_WHAT YOU WILL DO:_ Please tally the lines in the listing below that contain the string "should", treating uppercase and lowercase as different. Give only the number.

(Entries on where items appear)
------------------------------------------------
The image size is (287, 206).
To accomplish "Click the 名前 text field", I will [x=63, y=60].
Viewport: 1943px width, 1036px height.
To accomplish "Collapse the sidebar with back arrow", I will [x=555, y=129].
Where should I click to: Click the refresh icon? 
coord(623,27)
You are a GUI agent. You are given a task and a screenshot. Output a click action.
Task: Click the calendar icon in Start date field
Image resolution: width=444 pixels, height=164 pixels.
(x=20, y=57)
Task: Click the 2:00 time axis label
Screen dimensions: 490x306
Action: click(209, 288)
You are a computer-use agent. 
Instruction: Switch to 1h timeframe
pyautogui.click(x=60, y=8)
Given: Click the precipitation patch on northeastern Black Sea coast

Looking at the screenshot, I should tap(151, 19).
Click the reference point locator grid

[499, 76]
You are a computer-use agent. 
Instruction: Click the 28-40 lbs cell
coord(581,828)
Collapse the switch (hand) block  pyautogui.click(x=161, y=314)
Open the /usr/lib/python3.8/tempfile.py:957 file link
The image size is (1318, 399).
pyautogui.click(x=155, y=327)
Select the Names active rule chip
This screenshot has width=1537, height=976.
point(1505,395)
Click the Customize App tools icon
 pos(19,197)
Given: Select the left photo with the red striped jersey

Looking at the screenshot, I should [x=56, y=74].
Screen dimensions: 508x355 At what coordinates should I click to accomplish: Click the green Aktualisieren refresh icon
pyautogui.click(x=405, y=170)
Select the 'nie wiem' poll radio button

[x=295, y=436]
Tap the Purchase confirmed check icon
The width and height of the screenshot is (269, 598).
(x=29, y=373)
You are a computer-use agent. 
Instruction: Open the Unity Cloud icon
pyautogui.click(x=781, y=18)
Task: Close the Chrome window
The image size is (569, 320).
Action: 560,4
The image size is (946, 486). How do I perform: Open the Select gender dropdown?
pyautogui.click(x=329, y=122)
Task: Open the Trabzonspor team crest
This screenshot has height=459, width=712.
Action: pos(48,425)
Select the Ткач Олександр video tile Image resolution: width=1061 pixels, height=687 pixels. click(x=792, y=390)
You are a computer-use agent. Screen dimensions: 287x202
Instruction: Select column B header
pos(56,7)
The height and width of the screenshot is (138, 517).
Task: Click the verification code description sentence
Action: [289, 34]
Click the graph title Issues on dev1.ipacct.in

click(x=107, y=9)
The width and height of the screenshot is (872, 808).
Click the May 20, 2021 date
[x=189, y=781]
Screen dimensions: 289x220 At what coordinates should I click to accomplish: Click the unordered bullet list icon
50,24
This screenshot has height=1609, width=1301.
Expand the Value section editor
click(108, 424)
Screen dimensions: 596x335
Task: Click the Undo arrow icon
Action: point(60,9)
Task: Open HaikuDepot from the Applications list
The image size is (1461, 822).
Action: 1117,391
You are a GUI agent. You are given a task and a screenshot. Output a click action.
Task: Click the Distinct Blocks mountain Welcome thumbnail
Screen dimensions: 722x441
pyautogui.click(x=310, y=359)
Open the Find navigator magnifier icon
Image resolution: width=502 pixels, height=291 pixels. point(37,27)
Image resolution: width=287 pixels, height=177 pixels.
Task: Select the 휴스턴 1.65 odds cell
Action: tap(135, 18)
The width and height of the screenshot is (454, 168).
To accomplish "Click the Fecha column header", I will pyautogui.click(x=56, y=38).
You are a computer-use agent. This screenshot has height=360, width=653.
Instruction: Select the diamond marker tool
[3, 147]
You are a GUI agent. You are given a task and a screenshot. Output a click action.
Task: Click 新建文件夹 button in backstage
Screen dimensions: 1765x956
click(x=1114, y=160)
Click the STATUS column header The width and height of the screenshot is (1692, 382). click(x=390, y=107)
------------------------------------------------
_IN RESPONSE:_ 5